When I travel for birding (my catch all phrase for anything to do with wildlife related travel), I generally look forward to good company during these trips. I realized that I meet a lot of people but most of these end up belonging to a certain type. I decided to take it a notch up, and stereotype. Following are the types of people I end up meeting during most of my trips:
- The Commando: This one is the most common specimen you will come across. This individual will be clad in complete camouflage. Head to toe. And he will be sticking out like a sore thumb.A common trait is that this one will think that wearing camouflage clothing will make him invisible to birds and he can move close to them without ever being seen, “no sudden move” advice be damned. Thanks Decathlon.
- The Networker: This one will ask for your social media coordinates, before he even asks for your name. Each sighting/photograph will reach social media before he is even out of birding zone. His level of satisfaction will depend greatly on the number of likes/comments on his updates on his social media page.
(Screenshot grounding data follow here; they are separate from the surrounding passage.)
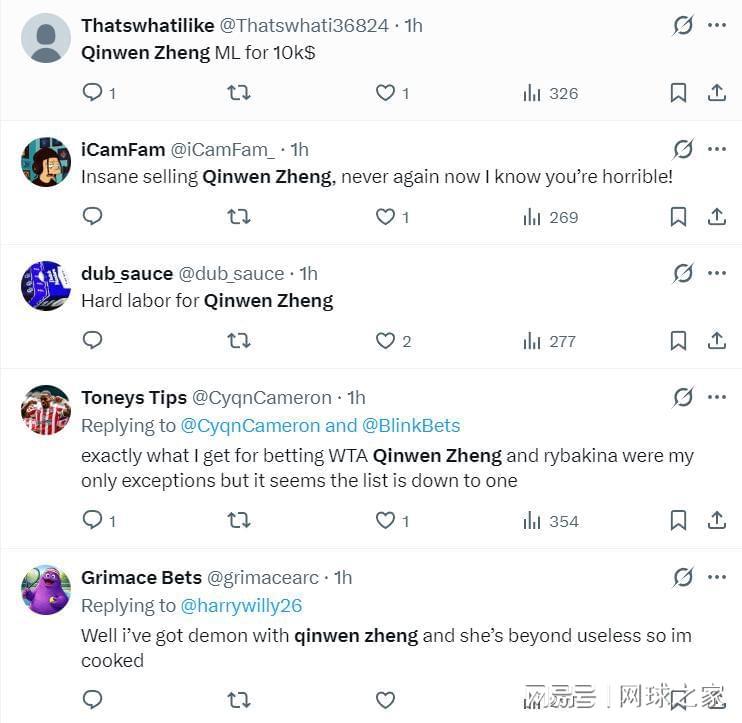
Task: Like dub_sauce's Hard labor tweet
Action: [x=386, y=341]
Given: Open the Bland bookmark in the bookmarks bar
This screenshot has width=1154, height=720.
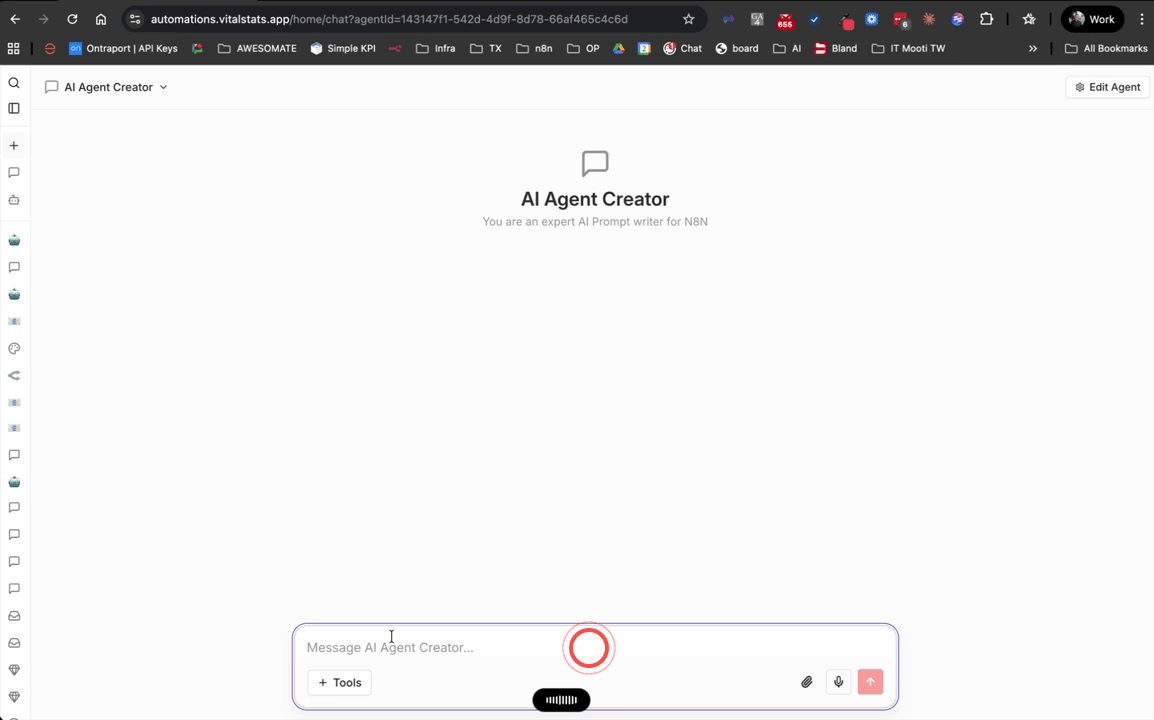Looking at the screenshot, I should click(x=836, y=48).
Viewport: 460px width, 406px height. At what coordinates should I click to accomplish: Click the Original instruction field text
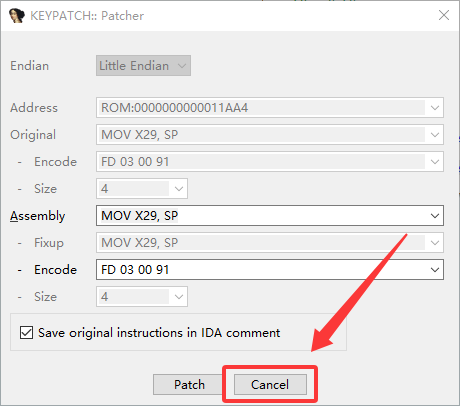click(x=140, y=135)
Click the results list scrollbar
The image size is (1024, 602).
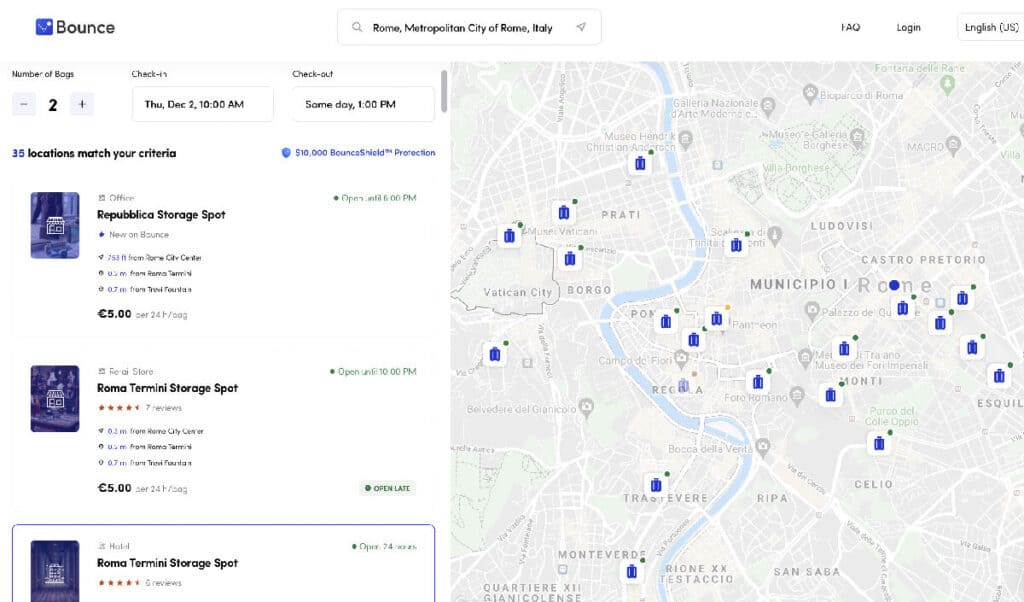tap(444, 90)
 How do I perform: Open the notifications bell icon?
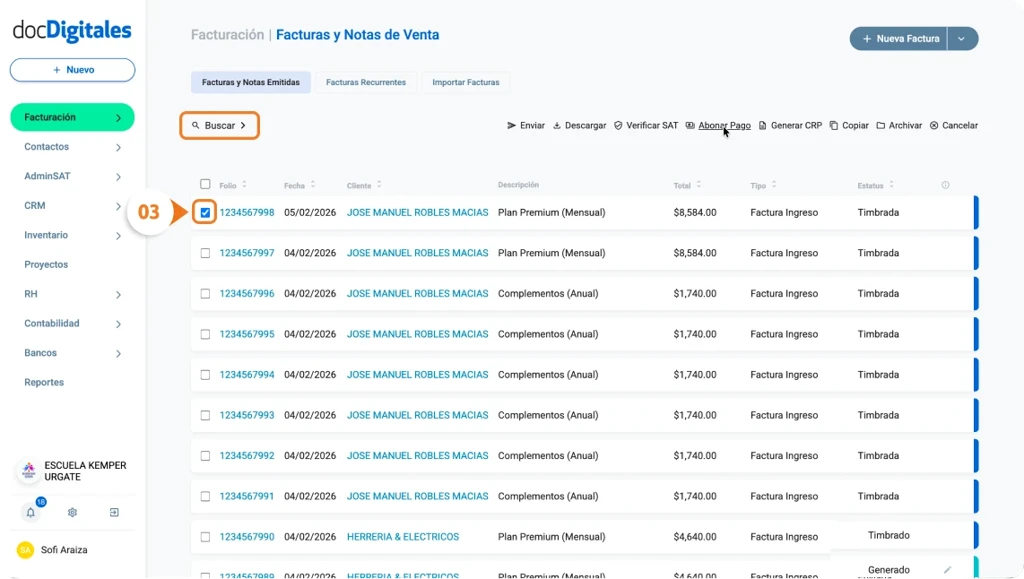click(x=31, y=512)
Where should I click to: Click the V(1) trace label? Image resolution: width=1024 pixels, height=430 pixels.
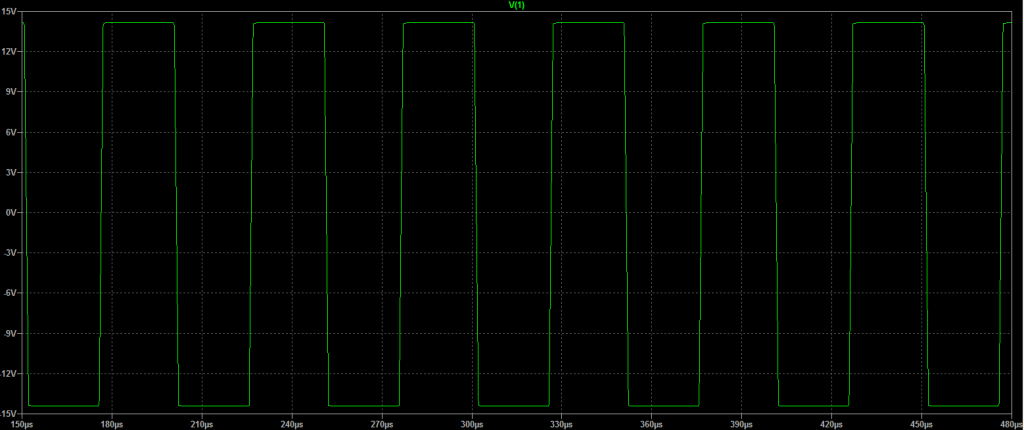click(517, 5)
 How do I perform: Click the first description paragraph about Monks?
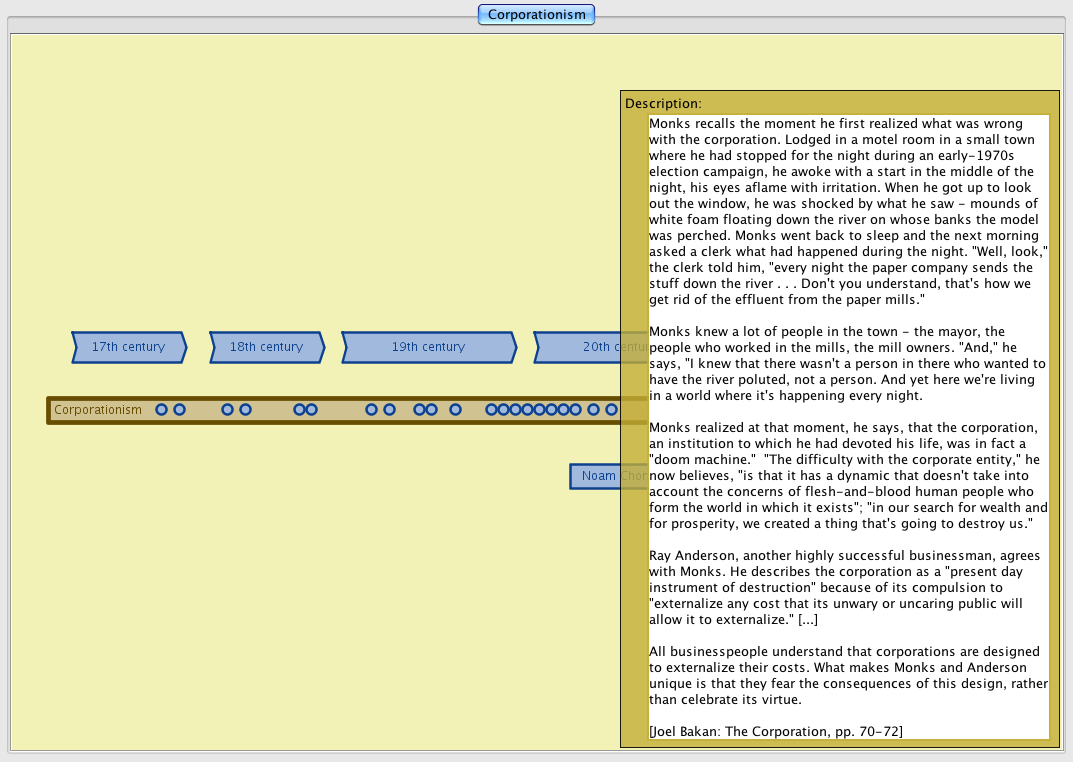point(845,210)
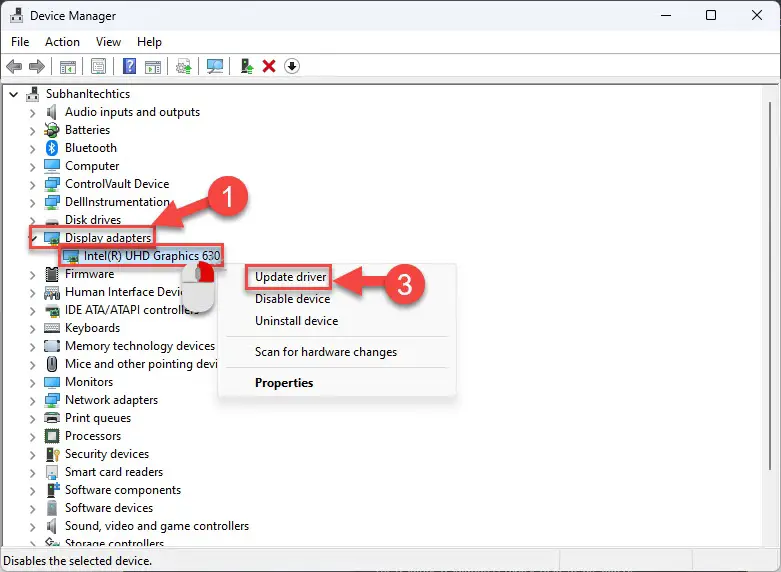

- The Enquirer: This one will ask you uncomfortable questions, in a rapid fire manner, with confidence that will make your better half look like an angel. Typical opening will be “So, did you see something interesting today?” and if you don’t plan your escape in a timely manner it might end up with “Why do you prefer boxers over briefs?”. Remember, you have been warned.
- The Comparer: This one will compare everything. Sightings, camera settings, camera, lens, tripod, vehicle, guide and a few other things I would not like to mention here. The thing is, this comparison is often aimed to making the comparer triumph over others. You will not come out of a discussion with The Comparer, unless your sighting has been a snow leopard mating with a grey francolin.
- The Storyteller: To be honest, this is not a completely different type. The storyteller will make up a story about his sighting. Often these stories are romanticized to the point of being ridiculous. An example will be: “Deep in Westernghats, we were hard at birding and suddenly we saw this fairy bluebird fly down and take seat on the spot lit perch that was available with the perfect BG”. An attached picture will show a fairy bluebird on a perch at OMH. Yes I know that perch, the moss, the sticks etc. Deep in the ghats, indeed. Other variations are: Bangalore outskirts, Bikaner outskirts, Pune outskirts etc.
- The Instant Expert: Now this is not the most common specimen, but you will encounter some at some point if you travel enough. This one will be a weekend warrior and after a couple of photo sessions with a species, he will announce his thesis on the said species. Watch out for a tour being announced by the Instant Expert. Run if you see this one floating a NGO to collect funds.
- The Sociable Birder: This one thinks that birding is a group activity. He specially thinks that talking excitedly during a bird sighting is healthy for group dynamics. His sociable behavior will intensify in direct proportion of the shyness of the bird.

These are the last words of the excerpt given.